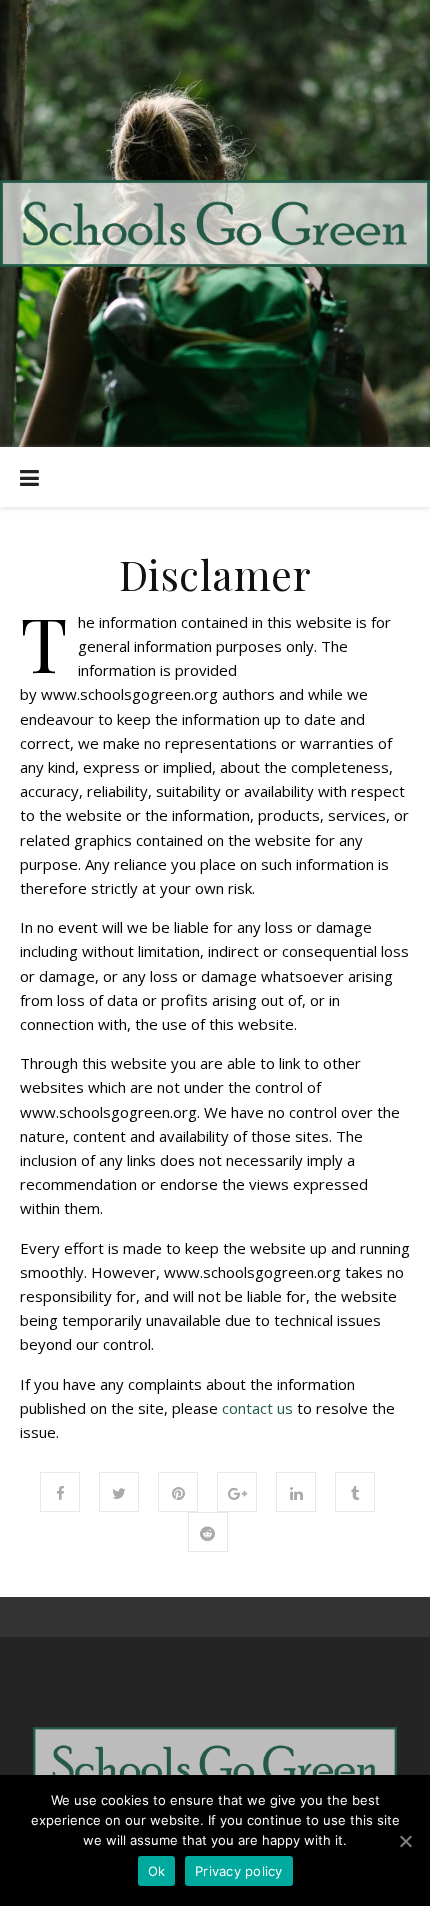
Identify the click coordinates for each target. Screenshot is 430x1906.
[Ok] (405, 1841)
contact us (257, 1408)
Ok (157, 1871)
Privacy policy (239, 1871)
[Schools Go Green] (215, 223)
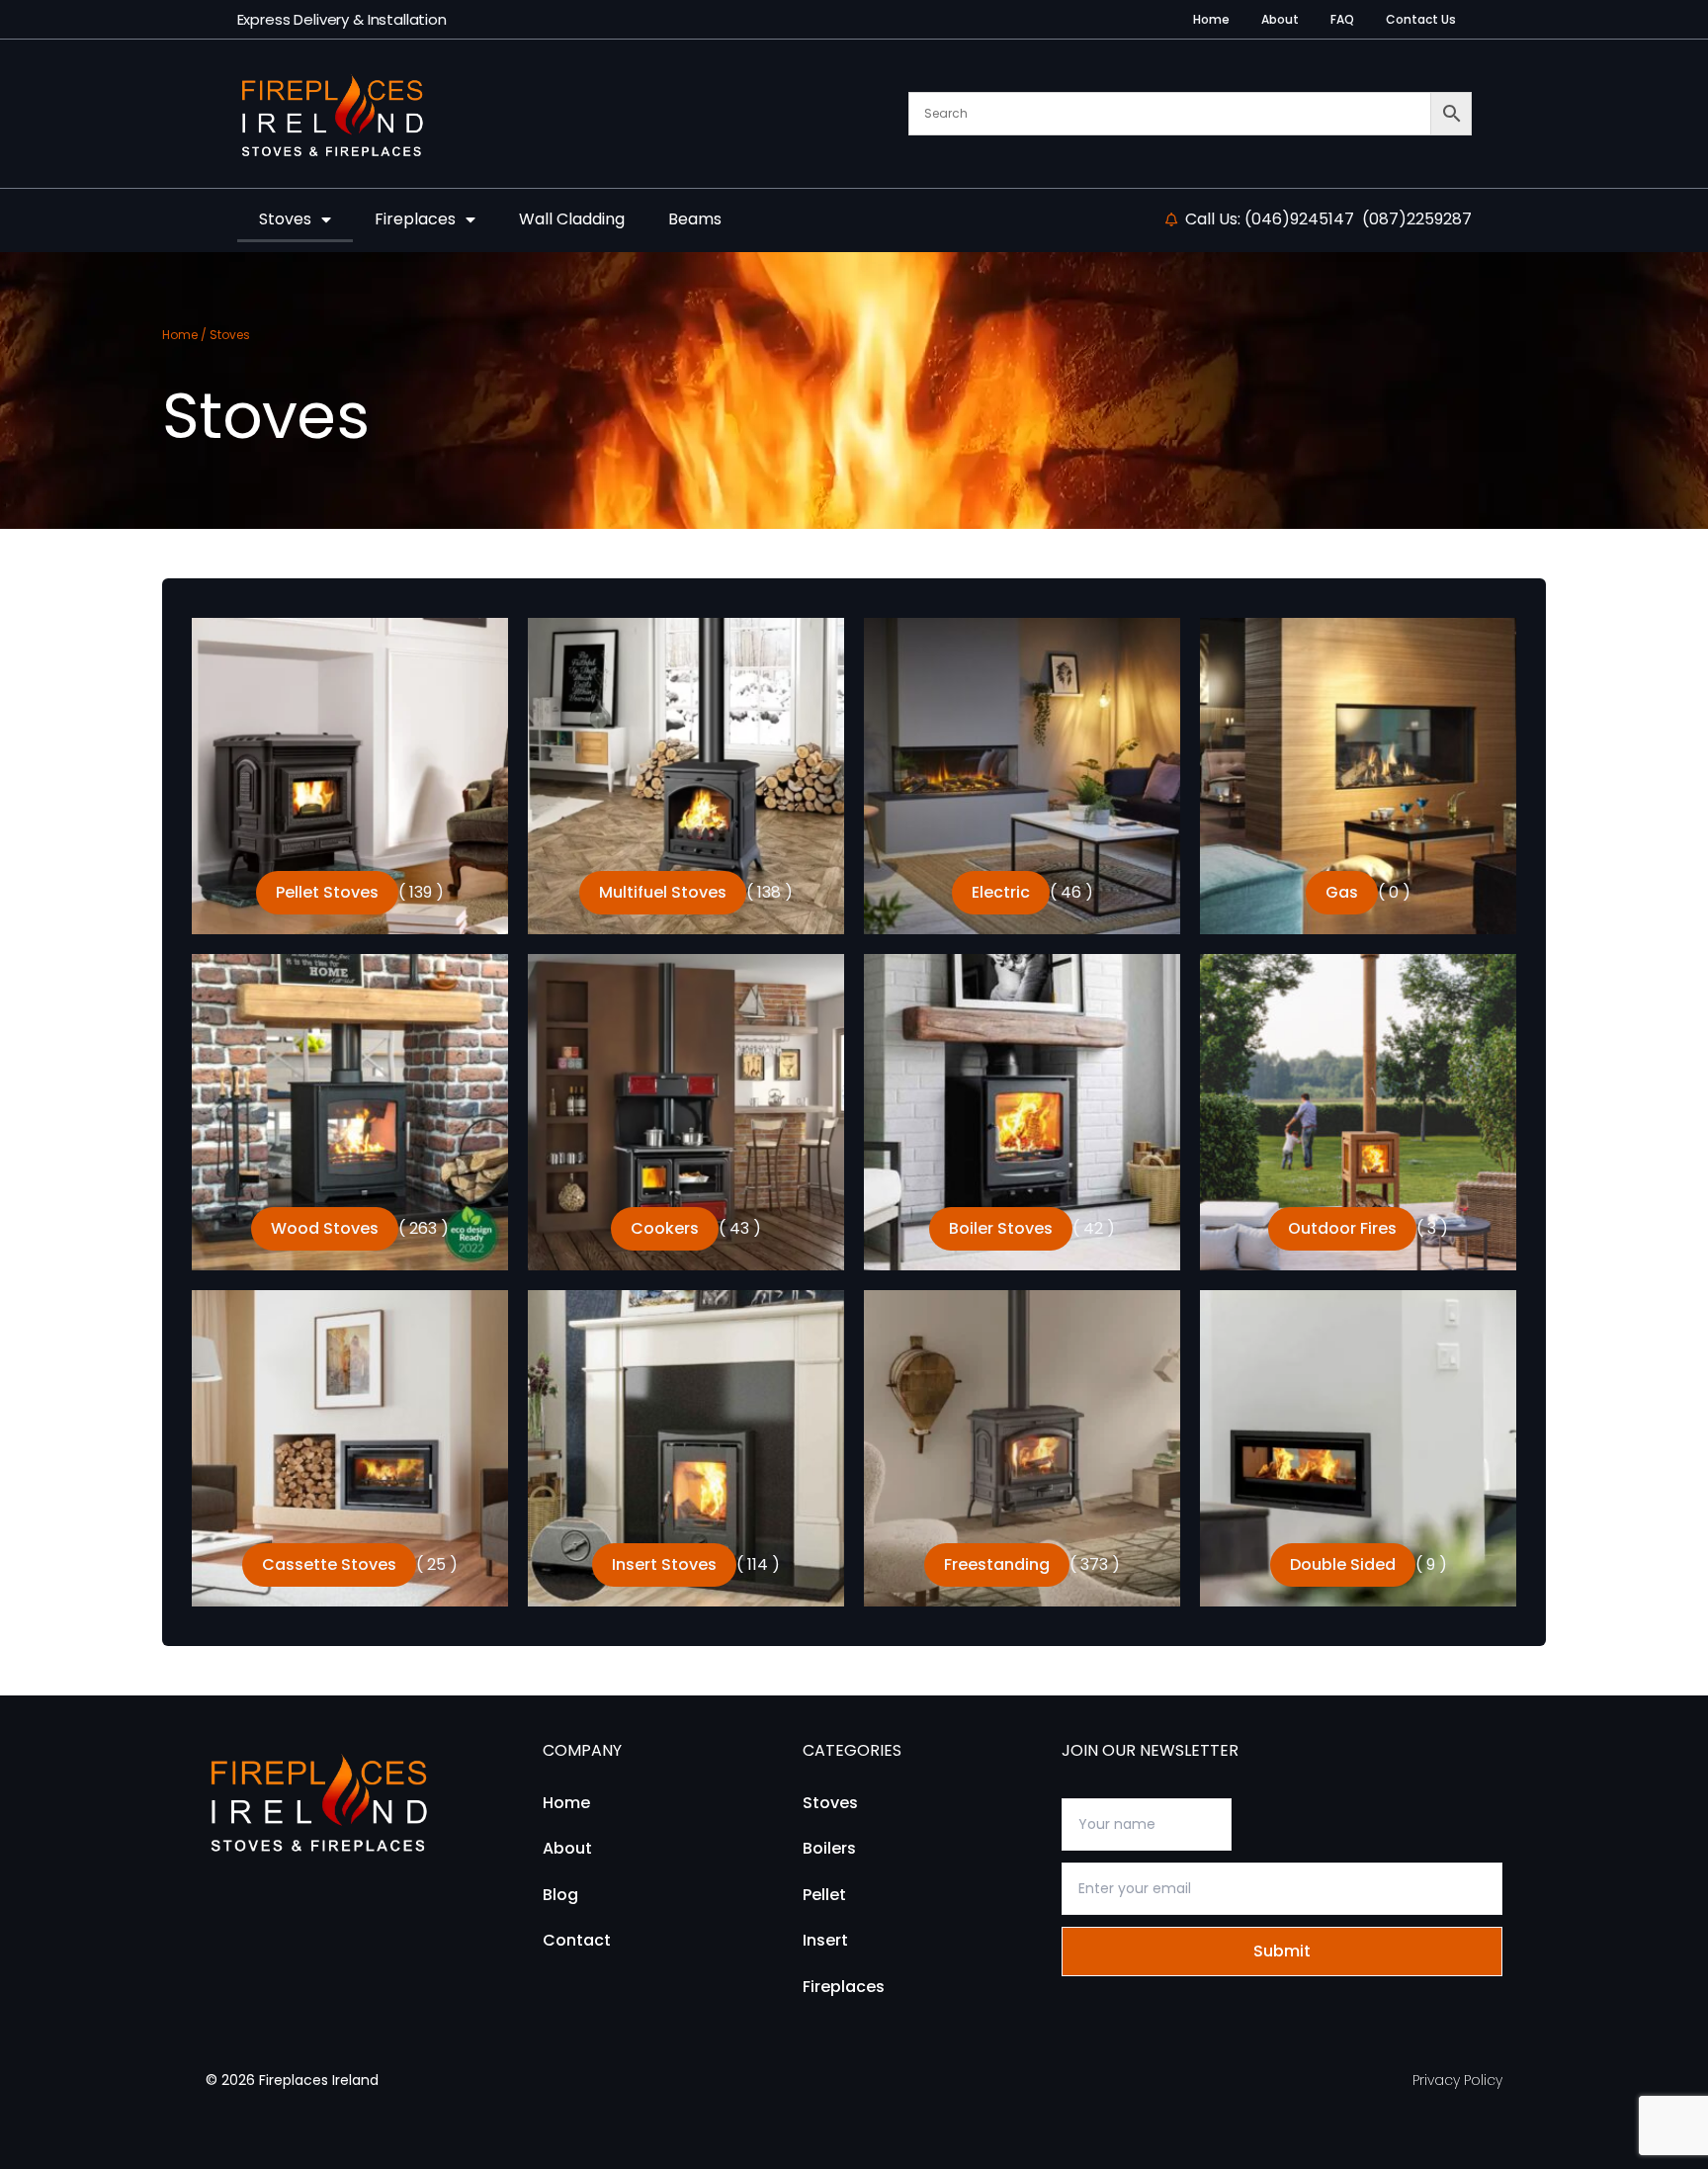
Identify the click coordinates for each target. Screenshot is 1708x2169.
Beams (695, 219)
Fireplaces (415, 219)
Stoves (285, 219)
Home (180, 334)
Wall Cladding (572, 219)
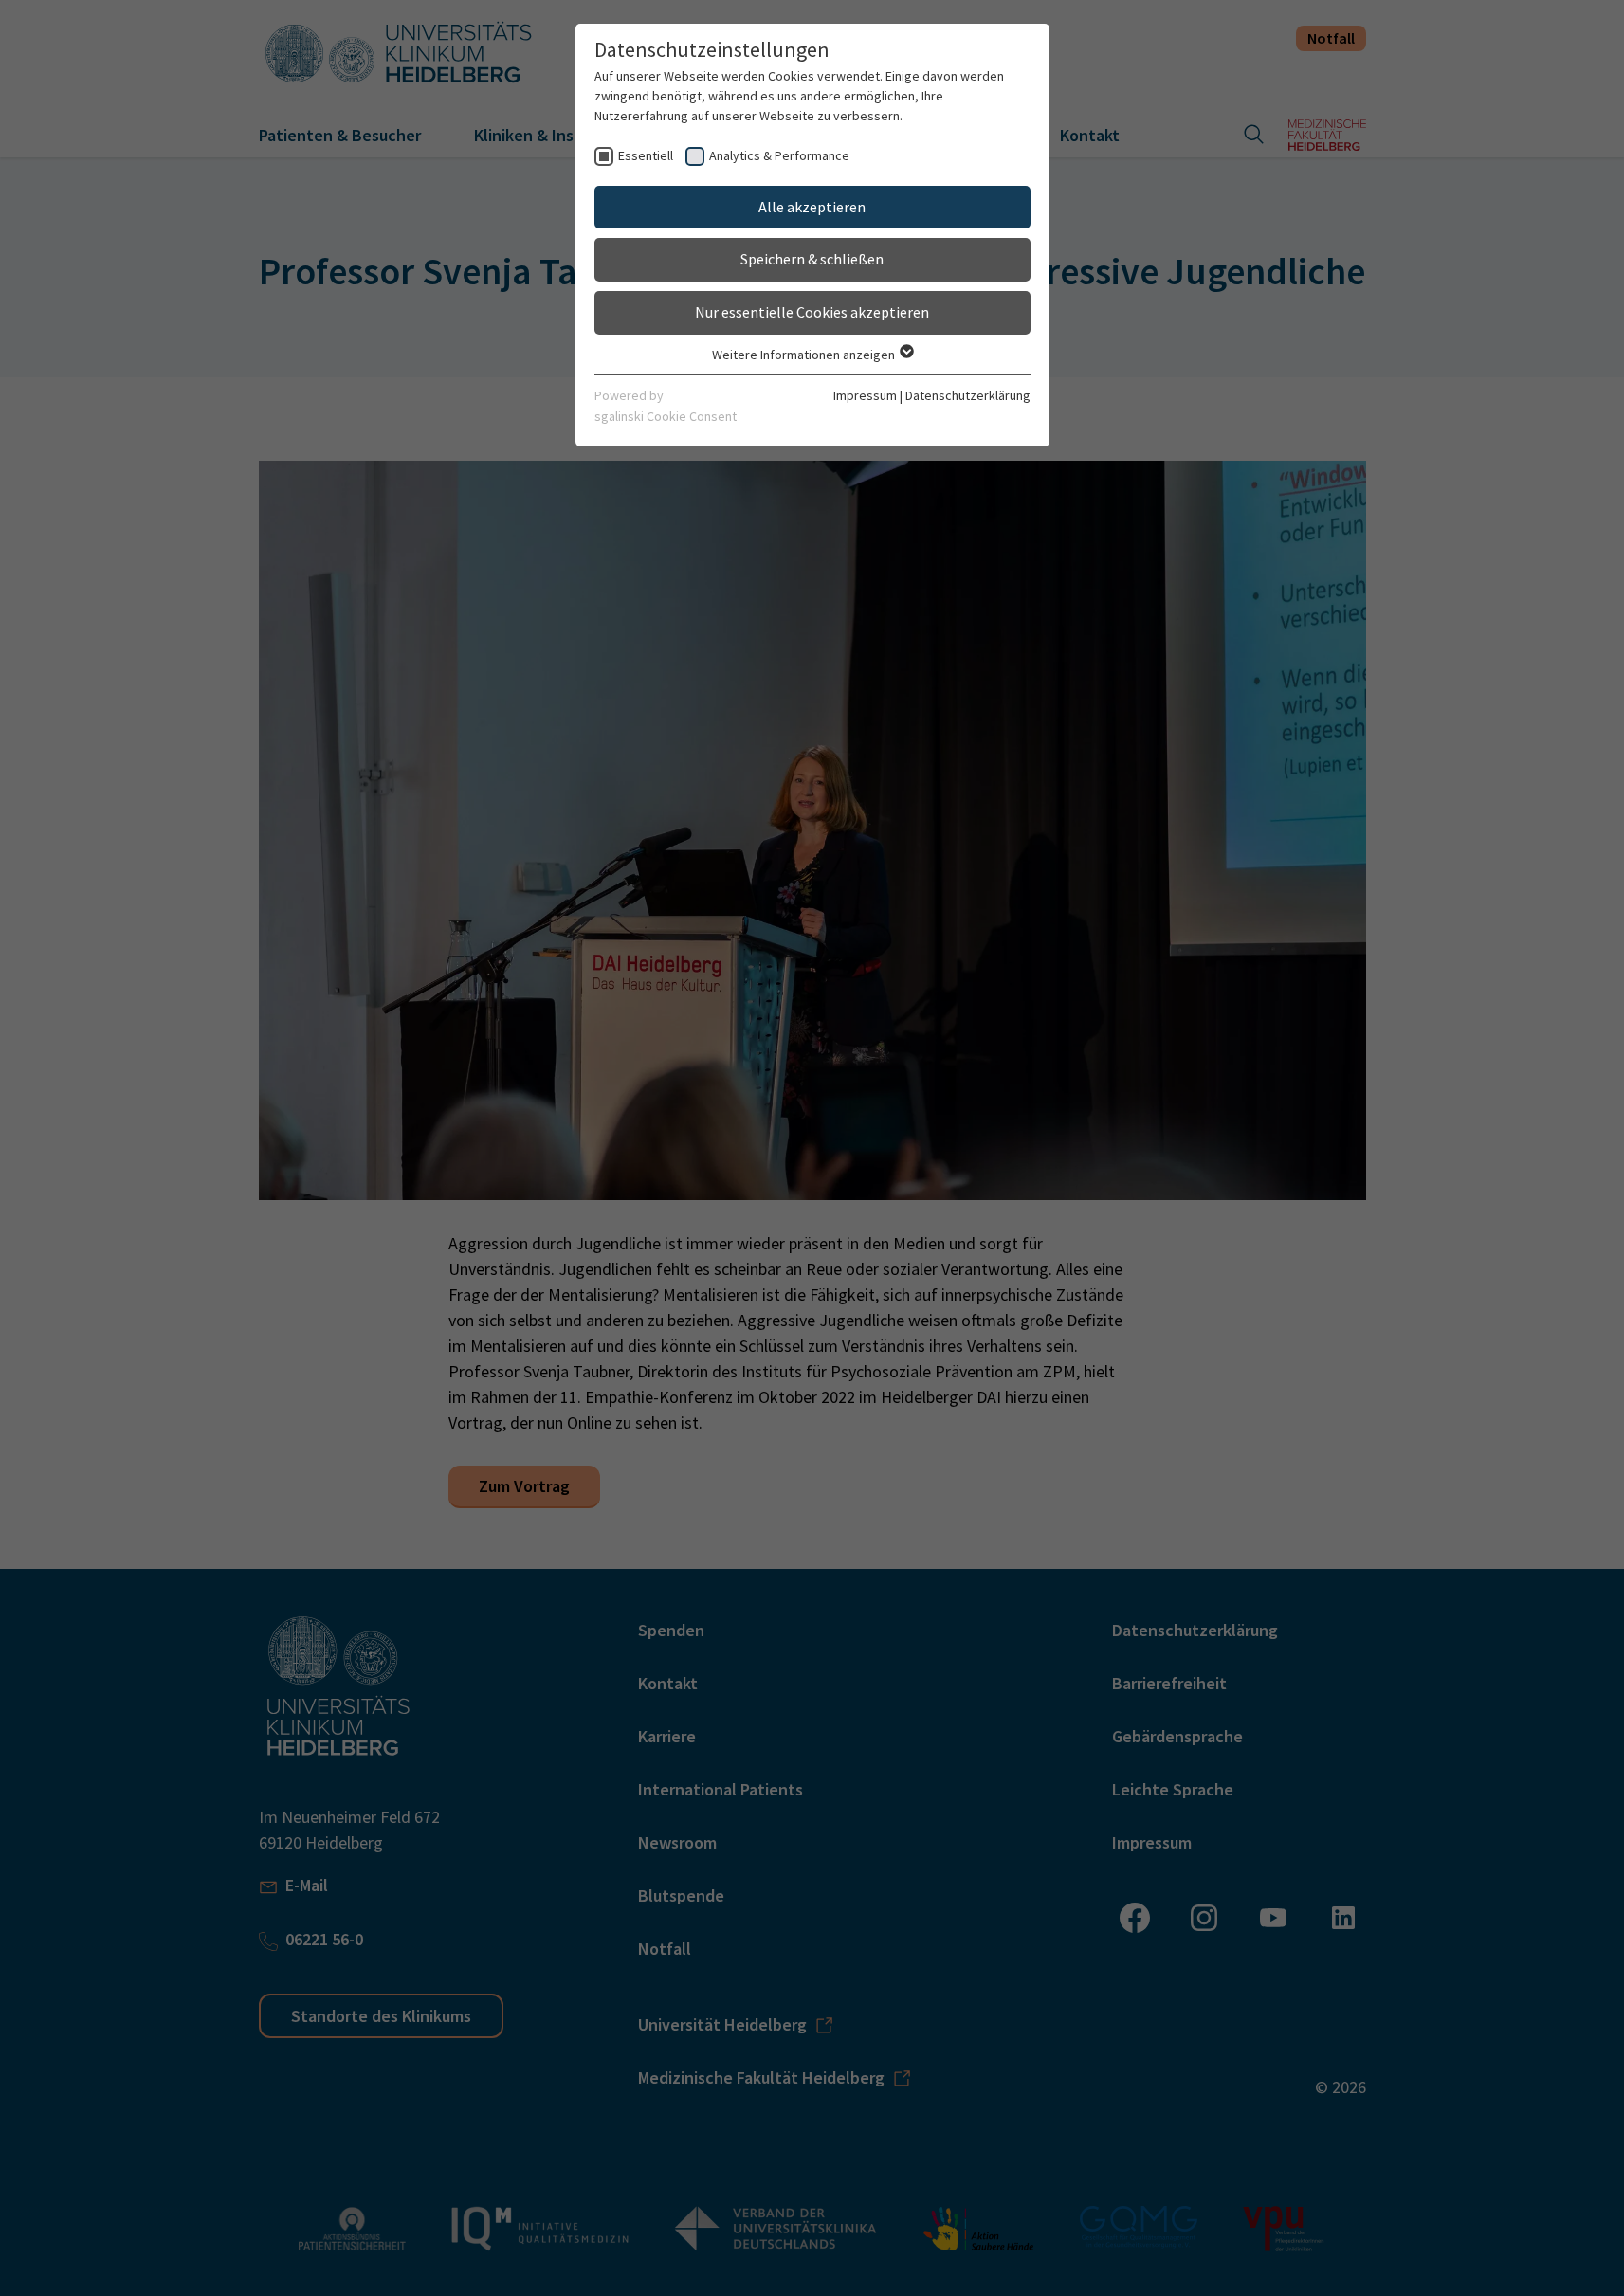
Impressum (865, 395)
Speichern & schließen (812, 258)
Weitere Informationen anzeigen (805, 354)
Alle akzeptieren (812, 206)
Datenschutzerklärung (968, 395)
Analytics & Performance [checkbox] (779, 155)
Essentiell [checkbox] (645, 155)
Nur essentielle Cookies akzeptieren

○ ○ ○ ○ ○ ○ ○

- _Activity_
What is needed is a verbatim copy of the material, minus its pictures.

- _Task solution_
Identify the click coordinates for each target. Screenshot is 430x1906.
[Ok] (405, 1841)
contact us (257, 1408)
Ok (157, 1871)
Privacy policy (239, 1871)
[Schools Go Green] (215, 223)
Identify the click coordinates for each target. Screenshot is 1708x2169.
Beams (695, 219)
Fireplaces (415, 219)
Stoves (285, 219)
Home (180, 334)
Wall Cladding (572, 219)
Impressum (865, 395)
Speichern & schließen (812, 258)
Weitere Informationen anzeigen (805, 354)
Alle akzeptieren (812, 206)
Datenschutzerklärung (968, 395)
Analytics & Performance [checkbox] (779, 155)
Essentiell [checkbox] (645, 155)
Nur essentielle Cookies akzeptieren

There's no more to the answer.